**Exercise details:**
Below are some records; find each line that carries the word "boulets" and copy it.

Saved data entries

□ □ □ □ □

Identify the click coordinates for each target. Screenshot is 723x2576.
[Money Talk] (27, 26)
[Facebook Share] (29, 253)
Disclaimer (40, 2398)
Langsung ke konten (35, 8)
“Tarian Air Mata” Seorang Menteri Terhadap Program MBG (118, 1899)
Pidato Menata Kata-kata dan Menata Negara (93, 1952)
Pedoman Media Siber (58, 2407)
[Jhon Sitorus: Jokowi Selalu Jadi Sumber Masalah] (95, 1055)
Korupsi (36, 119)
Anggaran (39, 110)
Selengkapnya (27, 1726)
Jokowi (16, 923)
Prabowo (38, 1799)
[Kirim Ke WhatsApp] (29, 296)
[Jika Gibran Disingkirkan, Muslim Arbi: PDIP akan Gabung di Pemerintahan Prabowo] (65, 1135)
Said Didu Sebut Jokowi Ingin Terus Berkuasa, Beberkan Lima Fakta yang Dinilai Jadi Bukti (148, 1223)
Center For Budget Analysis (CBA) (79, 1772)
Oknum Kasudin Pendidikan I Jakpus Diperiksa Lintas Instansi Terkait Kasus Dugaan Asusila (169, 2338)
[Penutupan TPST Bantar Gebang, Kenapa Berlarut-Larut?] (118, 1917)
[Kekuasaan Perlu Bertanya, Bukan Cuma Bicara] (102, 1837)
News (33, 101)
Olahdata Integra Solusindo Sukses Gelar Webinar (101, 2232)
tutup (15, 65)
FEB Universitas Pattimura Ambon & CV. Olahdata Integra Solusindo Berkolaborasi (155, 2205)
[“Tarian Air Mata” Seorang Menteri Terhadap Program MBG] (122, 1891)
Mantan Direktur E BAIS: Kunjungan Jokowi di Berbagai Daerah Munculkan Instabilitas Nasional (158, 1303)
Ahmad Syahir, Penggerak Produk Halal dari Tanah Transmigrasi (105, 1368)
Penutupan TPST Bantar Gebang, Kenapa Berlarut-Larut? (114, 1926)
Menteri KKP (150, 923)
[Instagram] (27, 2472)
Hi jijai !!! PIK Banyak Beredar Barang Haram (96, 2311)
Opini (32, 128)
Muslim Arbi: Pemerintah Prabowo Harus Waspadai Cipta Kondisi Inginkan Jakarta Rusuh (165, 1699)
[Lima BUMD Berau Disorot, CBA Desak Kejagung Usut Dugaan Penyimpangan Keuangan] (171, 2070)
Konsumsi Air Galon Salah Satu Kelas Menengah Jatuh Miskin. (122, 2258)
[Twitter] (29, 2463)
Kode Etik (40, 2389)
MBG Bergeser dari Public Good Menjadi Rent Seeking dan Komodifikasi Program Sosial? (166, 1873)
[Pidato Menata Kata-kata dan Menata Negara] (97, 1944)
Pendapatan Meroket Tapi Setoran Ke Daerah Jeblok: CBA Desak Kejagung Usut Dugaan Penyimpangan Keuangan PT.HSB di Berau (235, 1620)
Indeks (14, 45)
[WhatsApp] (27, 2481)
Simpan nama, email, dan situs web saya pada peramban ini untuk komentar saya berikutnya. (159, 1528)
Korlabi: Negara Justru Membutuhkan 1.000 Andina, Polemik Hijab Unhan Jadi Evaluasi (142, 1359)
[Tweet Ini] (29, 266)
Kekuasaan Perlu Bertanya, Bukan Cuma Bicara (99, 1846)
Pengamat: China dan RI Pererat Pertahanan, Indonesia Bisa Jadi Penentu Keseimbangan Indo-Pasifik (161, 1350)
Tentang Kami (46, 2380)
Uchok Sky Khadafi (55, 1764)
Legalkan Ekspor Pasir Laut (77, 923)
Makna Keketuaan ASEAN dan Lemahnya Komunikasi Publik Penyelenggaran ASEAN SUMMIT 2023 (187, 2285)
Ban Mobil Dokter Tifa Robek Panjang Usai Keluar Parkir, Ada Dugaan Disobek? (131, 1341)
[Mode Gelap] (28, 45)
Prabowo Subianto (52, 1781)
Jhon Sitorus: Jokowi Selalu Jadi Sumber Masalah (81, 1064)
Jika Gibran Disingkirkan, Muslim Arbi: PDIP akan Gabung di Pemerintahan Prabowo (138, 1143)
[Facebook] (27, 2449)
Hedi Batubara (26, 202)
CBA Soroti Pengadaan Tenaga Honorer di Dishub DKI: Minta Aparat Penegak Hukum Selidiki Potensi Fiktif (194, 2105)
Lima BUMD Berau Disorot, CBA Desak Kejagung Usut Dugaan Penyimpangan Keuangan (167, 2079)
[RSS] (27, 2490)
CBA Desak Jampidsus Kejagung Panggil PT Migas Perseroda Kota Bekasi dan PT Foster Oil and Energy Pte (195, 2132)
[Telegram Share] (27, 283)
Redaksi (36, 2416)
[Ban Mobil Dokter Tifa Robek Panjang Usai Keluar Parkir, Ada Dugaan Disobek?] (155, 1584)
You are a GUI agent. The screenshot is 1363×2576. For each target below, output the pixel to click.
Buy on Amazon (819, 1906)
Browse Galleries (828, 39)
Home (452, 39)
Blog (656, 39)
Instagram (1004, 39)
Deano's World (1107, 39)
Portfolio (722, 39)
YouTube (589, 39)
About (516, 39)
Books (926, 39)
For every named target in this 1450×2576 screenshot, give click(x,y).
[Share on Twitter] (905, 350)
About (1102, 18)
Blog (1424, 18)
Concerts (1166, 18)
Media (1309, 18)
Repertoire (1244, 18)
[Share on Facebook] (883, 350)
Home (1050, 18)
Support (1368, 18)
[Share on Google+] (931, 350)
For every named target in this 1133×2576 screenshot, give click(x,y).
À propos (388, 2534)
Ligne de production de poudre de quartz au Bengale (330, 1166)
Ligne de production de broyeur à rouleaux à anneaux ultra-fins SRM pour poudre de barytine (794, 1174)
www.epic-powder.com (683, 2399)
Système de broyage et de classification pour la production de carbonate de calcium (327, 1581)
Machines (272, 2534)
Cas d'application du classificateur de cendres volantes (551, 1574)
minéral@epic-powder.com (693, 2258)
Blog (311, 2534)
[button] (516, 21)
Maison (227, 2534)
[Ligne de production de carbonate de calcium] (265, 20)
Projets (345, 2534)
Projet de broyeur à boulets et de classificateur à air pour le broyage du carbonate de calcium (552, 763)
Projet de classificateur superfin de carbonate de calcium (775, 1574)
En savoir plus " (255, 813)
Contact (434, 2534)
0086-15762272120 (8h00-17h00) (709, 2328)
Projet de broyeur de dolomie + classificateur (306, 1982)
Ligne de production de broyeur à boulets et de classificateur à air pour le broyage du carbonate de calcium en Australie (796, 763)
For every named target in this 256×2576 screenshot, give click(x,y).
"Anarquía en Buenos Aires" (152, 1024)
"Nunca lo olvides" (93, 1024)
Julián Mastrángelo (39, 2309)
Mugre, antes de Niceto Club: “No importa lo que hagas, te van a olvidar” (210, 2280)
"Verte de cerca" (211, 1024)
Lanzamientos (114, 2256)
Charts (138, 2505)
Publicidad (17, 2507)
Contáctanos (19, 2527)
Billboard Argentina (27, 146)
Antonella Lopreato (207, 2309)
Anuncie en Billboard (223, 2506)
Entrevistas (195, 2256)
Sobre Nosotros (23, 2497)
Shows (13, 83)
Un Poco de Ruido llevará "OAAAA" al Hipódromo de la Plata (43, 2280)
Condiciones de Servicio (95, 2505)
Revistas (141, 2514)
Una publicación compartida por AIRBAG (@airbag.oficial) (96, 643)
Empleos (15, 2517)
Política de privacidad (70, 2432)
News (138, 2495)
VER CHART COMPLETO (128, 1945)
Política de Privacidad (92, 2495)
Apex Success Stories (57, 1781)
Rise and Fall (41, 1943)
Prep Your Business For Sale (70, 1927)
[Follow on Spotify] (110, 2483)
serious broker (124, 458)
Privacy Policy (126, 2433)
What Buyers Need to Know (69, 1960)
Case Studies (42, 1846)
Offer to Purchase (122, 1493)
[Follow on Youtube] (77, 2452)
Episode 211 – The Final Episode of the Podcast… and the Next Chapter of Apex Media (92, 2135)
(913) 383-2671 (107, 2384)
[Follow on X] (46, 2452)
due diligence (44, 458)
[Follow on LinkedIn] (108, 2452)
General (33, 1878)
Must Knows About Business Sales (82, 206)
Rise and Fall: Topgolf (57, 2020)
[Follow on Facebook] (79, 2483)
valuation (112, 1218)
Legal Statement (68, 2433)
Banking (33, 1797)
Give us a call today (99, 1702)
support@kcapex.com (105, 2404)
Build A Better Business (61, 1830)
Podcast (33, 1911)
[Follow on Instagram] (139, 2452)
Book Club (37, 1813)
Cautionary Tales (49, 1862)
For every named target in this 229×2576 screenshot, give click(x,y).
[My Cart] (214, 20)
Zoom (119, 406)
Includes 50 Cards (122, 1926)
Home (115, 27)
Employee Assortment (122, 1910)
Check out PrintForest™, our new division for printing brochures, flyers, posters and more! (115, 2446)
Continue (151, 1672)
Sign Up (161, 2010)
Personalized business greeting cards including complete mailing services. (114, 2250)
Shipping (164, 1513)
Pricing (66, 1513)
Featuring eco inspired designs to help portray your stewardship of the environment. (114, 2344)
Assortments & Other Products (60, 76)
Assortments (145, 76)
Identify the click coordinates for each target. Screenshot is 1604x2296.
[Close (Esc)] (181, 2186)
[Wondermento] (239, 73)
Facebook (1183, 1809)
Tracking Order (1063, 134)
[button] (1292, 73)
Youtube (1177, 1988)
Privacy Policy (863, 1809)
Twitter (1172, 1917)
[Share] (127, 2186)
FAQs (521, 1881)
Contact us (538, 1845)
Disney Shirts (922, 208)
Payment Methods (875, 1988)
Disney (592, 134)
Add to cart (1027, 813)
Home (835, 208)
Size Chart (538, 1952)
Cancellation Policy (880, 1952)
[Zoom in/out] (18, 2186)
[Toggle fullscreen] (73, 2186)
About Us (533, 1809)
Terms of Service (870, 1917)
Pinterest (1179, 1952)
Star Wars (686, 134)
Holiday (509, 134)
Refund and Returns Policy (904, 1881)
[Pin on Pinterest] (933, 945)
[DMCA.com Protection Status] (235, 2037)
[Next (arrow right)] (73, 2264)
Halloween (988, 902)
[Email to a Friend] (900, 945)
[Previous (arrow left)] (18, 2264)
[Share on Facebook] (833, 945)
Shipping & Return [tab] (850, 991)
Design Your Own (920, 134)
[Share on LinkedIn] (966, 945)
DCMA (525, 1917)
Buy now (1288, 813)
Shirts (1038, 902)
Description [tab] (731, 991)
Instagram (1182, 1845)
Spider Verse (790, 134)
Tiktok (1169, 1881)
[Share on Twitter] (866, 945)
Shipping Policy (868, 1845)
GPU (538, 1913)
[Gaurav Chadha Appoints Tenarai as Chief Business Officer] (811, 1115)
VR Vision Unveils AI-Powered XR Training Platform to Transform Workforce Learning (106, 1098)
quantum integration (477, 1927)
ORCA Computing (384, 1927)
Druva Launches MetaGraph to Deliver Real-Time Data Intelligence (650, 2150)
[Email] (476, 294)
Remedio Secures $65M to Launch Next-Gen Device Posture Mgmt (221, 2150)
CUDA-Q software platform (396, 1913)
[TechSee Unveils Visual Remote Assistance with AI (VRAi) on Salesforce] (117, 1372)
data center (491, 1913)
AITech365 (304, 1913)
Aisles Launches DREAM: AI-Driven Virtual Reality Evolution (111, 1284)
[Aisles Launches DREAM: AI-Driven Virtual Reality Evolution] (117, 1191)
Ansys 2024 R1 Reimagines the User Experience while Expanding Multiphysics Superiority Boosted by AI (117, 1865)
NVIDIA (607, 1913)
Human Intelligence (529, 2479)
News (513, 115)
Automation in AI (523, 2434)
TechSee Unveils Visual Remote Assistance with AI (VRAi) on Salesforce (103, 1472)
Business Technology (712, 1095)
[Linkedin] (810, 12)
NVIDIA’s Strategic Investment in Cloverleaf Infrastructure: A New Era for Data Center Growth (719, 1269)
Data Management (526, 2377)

□ □ □ □ □

**The completed task:**
Projet de broyeur à boulets et de classificateur à air pour le broyage du carbonate de calcium (552, 763)
Ligne de production de broyeur à boulets et de classificateur à air pour le broyage du carbonate de calcium en Australie (796, 763)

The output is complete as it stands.